日本語学校の作文のクラスには、中国系の学生もいます。
国籍はアメリカ、カナダ、オーストラリア、オランダなどさまざま。そして、台湾、香港、中国本土の学生もいます。
学生のリストには英文の名前しか記入されていないので、漢字の名前を聞きます。
漢字文化圏の日本語を学ぶのですから、漢字の名前を使ってほしいし、個人的に中国の姓名に興味もあります。
そんな光景をうらやましそうにながめる欧米系の学生からは「先生、私にも漢字の名前をつけてください」というリクエストが出ます。たとえばジュリアは樹里亜、ジャステンは蛇寿天(蛇がかっこいいから、ぜひ蛇の字を使ってほしいというリクエストされました)。
中国系アメリカ人の女の子は、「雪麗」という名前でした。
1月生まれで、雪がきれいに積もった日に生まれたそうです。両親の思いが込められた美しい名前です。
一方、「霜」という名前の香港の女の子がいました。「秋か冬に生まれましたか?」と聞くと「いいえ、私は夏の暑い日に生まれました。バランスを取るための名前です」とのこと。
もしかしたら両親は八字(四柱推命)の専門家に相談したのかも。五行の水を喜ぶ命式なのかもしれません。
生まれた季節の勢いの五行に応じた名前をつけるか、バランスを取るために別の五行の名前をつけるか。中華圏の命名は奥深いものだと感心しました。
私の名前も、偶然ですが、五行の喜ぶ気を象徴する漢字が入っています。平凡でおもしろくない名前だと思っていましたが、今では親に感謝しています。
T.S.エリオットに「猫に名前をつけるのはむずかしい。休日のお遊びなんかじゃない」という詩があります。

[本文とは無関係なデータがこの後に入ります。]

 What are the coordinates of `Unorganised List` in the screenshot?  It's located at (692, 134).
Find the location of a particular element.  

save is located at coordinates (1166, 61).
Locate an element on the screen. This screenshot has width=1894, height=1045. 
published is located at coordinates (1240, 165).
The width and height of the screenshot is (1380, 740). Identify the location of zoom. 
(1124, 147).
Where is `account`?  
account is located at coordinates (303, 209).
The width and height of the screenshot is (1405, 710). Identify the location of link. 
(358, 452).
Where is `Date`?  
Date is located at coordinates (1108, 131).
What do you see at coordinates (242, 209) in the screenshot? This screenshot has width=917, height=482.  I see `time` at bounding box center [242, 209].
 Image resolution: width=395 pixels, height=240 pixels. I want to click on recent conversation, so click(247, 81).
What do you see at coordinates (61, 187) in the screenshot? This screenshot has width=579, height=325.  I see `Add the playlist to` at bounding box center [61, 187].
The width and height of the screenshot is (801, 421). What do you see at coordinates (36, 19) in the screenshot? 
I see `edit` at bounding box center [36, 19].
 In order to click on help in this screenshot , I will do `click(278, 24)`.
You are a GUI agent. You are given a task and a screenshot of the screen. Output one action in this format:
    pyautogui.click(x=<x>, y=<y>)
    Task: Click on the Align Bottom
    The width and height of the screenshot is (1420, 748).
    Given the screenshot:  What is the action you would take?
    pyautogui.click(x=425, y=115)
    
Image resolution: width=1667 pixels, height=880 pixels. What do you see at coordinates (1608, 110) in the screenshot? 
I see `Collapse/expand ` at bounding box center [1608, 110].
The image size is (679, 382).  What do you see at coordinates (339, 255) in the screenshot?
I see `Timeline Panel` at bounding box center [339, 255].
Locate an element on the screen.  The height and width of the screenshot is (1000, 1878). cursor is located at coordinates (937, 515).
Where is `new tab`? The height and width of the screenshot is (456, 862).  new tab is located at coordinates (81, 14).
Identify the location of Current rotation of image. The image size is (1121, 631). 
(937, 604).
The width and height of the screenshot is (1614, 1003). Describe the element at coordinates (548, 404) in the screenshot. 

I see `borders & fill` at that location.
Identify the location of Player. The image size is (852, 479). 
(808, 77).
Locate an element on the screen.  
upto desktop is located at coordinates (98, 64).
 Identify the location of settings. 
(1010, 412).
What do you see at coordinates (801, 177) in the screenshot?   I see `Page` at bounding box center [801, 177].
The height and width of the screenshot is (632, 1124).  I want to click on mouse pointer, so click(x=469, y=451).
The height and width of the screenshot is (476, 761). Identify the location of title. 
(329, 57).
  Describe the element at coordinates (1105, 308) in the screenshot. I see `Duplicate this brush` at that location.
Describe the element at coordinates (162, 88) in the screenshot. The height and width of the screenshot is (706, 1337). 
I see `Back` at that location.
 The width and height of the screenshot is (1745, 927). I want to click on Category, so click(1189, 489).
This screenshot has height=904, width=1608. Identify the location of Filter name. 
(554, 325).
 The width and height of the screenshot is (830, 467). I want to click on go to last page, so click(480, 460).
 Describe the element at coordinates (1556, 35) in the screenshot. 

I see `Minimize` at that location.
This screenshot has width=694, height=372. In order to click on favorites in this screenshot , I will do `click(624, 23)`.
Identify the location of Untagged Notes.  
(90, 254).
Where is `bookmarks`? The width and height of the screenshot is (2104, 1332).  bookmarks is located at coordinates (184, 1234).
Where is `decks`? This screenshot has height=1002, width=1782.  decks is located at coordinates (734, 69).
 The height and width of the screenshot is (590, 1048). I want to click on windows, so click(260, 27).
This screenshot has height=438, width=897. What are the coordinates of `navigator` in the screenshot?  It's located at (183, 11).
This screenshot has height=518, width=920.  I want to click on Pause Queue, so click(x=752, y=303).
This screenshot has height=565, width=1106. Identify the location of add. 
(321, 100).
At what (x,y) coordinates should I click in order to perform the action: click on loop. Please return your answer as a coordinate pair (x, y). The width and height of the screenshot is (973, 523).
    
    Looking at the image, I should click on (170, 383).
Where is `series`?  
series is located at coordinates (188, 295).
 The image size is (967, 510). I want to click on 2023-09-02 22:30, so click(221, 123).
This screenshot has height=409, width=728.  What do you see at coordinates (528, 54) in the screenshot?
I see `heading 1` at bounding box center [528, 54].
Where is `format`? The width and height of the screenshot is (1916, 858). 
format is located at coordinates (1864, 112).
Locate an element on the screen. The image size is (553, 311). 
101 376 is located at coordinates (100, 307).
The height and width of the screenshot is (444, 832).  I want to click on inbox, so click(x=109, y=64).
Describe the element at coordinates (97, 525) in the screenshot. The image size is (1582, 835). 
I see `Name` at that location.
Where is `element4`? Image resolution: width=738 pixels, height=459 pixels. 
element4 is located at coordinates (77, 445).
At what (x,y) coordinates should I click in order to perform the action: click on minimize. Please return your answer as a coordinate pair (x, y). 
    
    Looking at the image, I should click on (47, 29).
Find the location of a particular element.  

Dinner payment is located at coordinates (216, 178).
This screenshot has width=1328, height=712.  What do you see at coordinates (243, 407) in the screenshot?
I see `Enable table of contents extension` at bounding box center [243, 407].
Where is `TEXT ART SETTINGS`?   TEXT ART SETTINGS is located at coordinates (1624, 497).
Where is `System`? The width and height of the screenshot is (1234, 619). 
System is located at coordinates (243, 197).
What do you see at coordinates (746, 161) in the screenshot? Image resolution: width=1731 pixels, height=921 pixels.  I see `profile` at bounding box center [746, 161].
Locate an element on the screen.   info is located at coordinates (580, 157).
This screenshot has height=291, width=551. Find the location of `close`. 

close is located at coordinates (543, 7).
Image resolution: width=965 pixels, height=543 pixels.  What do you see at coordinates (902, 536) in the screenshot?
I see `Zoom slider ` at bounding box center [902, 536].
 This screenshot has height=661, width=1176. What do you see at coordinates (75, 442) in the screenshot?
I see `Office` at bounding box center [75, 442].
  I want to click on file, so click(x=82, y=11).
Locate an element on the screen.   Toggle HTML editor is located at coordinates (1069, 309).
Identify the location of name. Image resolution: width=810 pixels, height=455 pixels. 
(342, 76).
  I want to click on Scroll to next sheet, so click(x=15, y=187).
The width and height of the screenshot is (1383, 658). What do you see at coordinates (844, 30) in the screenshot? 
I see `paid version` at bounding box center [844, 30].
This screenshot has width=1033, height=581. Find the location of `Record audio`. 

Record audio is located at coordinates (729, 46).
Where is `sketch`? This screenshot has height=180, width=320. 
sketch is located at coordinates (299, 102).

The Naming of Cats is a difficult matter,
It isn't just one on your holiday games.
真剣に考え始めるとなかなか名前がつけられませんが、別名やペンネームとなると気楽に楽しめます。
先日の教室では「別名:大魔王」「別名:天使」と書いて作文を提出する学生がいました。マクシミリアンとか、セバスチャンとか立派な本名があるのに。
「だって、大魔王は強いし、かっこいいから」「エンジェルという名前でゲームをやっています」と学生たちは説明します。
日頃から「クリエイティブな日本語を書きましょう」とはげましているのですから、私のクラスでは、自由な発想で好きな名前を名乗ってほしいと思います。